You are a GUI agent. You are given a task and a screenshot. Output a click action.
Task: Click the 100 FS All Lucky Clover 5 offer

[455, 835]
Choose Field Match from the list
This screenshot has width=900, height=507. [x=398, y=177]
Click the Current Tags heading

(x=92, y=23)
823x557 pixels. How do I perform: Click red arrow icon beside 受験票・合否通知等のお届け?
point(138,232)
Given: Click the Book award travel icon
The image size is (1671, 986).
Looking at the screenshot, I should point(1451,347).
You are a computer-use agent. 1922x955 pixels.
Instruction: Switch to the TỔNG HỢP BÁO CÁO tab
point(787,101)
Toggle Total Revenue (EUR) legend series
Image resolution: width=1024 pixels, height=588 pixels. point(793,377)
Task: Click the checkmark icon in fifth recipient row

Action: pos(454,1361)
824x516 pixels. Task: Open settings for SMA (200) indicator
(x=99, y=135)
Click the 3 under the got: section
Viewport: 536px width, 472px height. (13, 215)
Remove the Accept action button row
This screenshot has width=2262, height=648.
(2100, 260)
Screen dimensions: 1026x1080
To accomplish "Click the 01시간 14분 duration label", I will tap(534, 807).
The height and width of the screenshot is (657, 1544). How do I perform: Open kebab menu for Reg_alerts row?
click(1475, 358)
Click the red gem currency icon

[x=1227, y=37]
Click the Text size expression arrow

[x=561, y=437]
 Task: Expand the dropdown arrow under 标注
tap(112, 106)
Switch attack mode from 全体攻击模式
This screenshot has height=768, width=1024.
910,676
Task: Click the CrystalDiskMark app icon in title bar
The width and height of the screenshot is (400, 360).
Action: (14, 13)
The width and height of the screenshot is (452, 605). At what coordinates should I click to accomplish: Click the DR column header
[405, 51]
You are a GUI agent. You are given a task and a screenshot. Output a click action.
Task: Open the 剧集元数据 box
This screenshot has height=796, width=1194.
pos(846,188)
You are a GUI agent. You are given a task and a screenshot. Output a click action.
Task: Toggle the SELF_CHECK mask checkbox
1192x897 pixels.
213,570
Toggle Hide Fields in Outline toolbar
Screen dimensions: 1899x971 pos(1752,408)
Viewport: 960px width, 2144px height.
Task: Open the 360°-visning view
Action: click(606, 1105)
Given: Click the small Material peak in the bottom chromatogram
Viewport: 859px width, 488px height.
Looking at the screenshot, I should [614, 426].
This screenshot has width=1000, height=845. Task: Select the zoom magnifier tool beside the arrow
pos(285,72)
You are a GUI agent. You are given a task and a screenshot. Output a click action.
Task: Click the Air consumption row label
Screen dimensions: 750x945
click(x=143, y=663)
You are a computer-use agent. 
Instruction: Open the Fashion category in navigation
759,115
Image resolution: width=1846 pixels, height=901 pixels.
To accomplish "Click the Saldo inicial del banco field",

**********

* **Problem to solve**
Output each line of the material above with no deviation.

* **Task result**
You are a GUI agent. You are given a task and a screenshot. Output a click action.
Task: Click the 100 FS All Lucky Clover 5 offer

[455, 835]
Choose Field Match from the list
This screenshot has width=900, height=507. [x=398, y=177]
Click the Current Tags heading

(x=92, y=23)
823x557 pixels. How do I perform: Click red arrow icon beside 受験票・合否通知等のお届け?
point(138,232)
Given: Click the Book award travel icon
The image size is (1671, 986).
Looking at the screenshot, I should point(1451,347).
You are a computer-use agent. 1922x955 pixels.
Instruction: Switch to the TỔNG HỢP BÁO CÁO tab
point(787,101)
Toggle Total Revenue (EUR) legend series
Image resolution: width=1024 pixels, height=588 pixels. point(793,377)
Task: Click the checkmark icon in fifth recipient row

Action: pos(454,1361)
824x516 pixels. Task: Open settings for SMA (200) indicator
(x=99, y=135)
Click the 3 under the got: section
Viewport: 536px width, 472px height. (13, 215)
Remove the Accept action button row
This screenshot has width=2262, height=648.
(2100, 260)
Screen dimensions: 1026x1080
To accomplish "Click the 01시간 14분 duration label", I will tap(534, 807).
The height and width of the screenshot is (657, 1544). How do I perform: Open kebab menu for Reg_alerts row?
click(1475, 358)
Click the red gem currency icon

[x=1227, y=37]
Click the Text size expression arrow

[x=561, y=437]
 Task: Expand the dropdown arrow under 标注
tap(112, 106)
Switch attack mode from 全体攻击模式
This screenshot has height=768, width=1024.
910,676
Task: Click the CrystalDiskMark app icon in title bar
The width and height of the screenshot is (400, 360).
Action: (14, 13)
The width and height of the screenshot is (452, 605). At what coordinates should I click to accomplish: Click the DR column header
[405, 51]
You are a GUI agent. You are given a task and a screenshot. Output a click action.
Task: Open the 剧集元数据 box
This screenshot has height=796, width=1194.
pos(846,188)
You are a GUI agent. You are given a task and a screenshot. Output a click action.
Task: Toggle the SELF_CHECK mask checkbox
1192x897 pixels.
213,570
Toggle Hide Fields in Outline toolbar
Screen dimensions: 1899x971 pos(1752,408)
Viewport: 960px width, 2144px height.
Task: Open the 360°-visning view
Action: click(606, 1105)
Given: Click the small Material peak in the bottom chromatogram
Viewport: 859px width, 488px height.
Looking at the screenshot, I should [614, 426].
This screenshot has width=1000, height=845. Task: Select the zoom magnifier tool beside the arrow
pos(285,72)
You are a GUI agent. You are given a task and a screenshot. Output a click action.
Task: Click the Air consumption row label
Screen dimensions: 750x945
click(x=143, y=663)
You are a computer-use agent. 
Instruction: Open the Fashion category in navigation
759,115
Image resolution: width=1846 pixels, height=901 pixels.
To accomplish "Click the Saldo inicial del banco field",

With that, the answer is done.